The parties engaged in negotiations to narrow the scope of the Milwaukee County Defendants' list of potential witnesses based on whether they had useful information that would be necessary at trial. The Milwaukee County Defendants have said that they do not have a present intention to call many of the third-party witnesses, but they will not commit to not calling them, thus leaving open the possibility that they may be called at trial. In light of this, Plaintiff seeks to depose all of the identified witnesses.
However, upon her request that they be produced for deposition or that she be provided their contact information, the Milwaukee County Defendants refused, claiming they have no obligation to produce or contact third-party fact witnesses. Plaintiff believes that the Milwaukee County Defendants "control" these witnesses and should be required to either make them available for deposition or provide their contact information. Yet Plaintiff does not ask for a Court order that this information be provided; she has instead proceeded straight to Rule 37(c)(1) and requests an order barring any of the identified witnesses from testifying at trial.
Rule 26(a)(1) is simple. The fact that this case involves many potential witnesses does not change the operation of the Rule.

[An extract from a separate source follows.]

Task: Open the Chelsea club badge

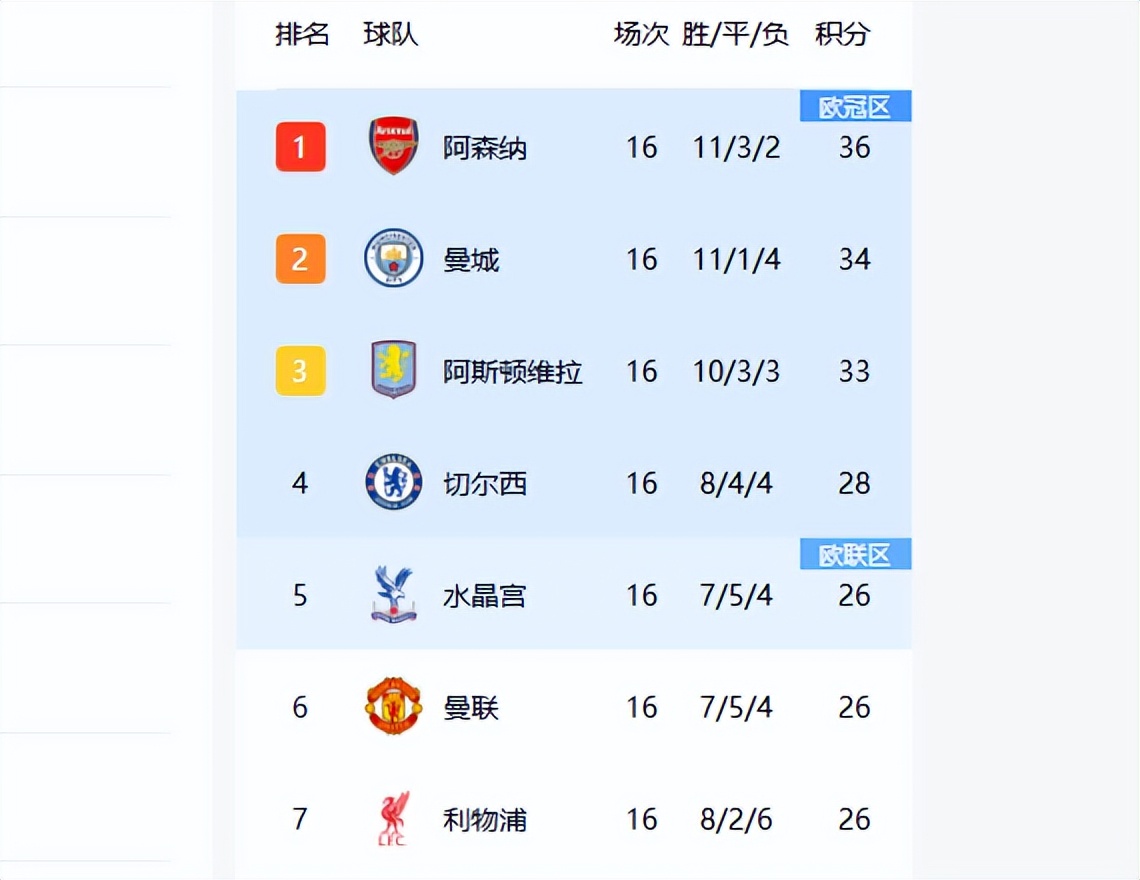Action: coord(393,482)
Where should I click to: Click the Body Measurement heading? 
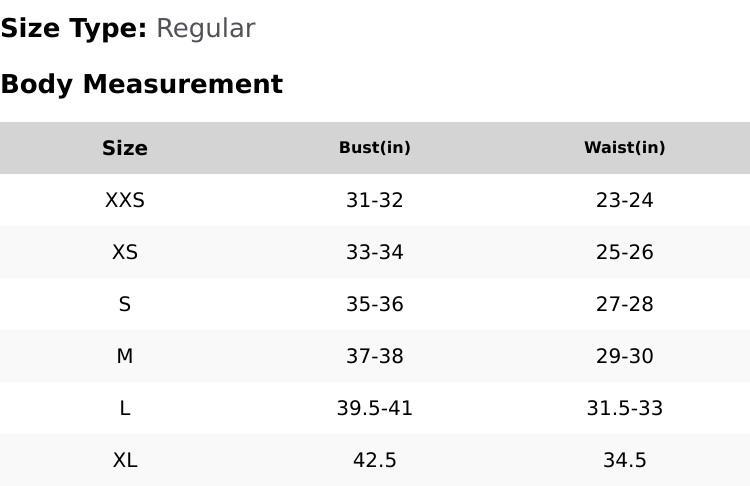click(x=141, y=84)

If they know it, the Milwaukee County Defendants must disclose the contact information for each of the witnesses they have identified, including each person's current or last known address and phone number. Given that the identified witnesses are current or former Jail employees, it is likely that the Milwaukee County Defendants do have this contact information for some or all of them. See Moore v. Weinstein Co., LLC, No. 3:09-cv-166, 2011 WL 3348074, at *8 (M.D. Tenn. Aug. 3, 2011) (a party cannot disclose witnesses under Rule 26(a)(1) and simultaneously refuse to provide known contact information).
Nevertheless, the Milwaukee County Defendants are correct that they need not produce each of these persons for deposition. Rule 30 only requires this of parties. See Fed. R. Civ. P. 30(a)(1), 37(d). Contrary to Plaintiff's assertion, a witness' current or former employment with Milwaukee County or private entities with whom it contracts does not render him or her under Defendants' "control." Nor do the Milwaukee County Defendants have to confirm whether they will call any of these witnesses, since discovery is ongoing and final disclosure of trial witnesses is a long time away. See id. 26(a)(3). Rule 26(a)(1) itself only requires identification of witnesses that the identifying party "may use" at trial. Id. 26(a)(1)(A)(i).
Thus, the Milwaukee County Defendants must reveal the current or last known contact information they know or have in their control about their identified witnesses, whether or not they are third parties, but it is incumbent upon Plaintiff to subpoena any third-party witnesses for a deposition if she desires it. Biltrite Corp. v. World Road Markings, Inc., 202 F.R.D. 359, 362 (D. Mass. 2001) ("The obvious purpose of the disclosure requirement of Rule 26(a)(1)(A) is to give the opposing party information as to the identification and location of persons knowledgeable so that they can be contacted in connection with the litigation[.]"). Of course, the parties would do well to continue their practice of cooperating to the greatest extent possible to locate and arrange depositions for third parties, no matter who wishes to depose them.
On the subject of Plaintiff's request for relief, is too early to consider a sanction under Rule 37(c)(1). If the Milwaukee County Defendants fail to properly disclose witnesses and then name them in their pretrial disclosures under Rule 26(a)(3), the Court will consider a request in limine to bar their testimony under Rule 37(c)(1). Until that juncture, however, no violation of Rule 37 has yet occurred, as there remains time for the Milwaukee County Defendants to timely supplement their disclosures. Because Plaintiff has not requested an order for anything other than Rule 37(c)(1) sanctions, the motion must be denied.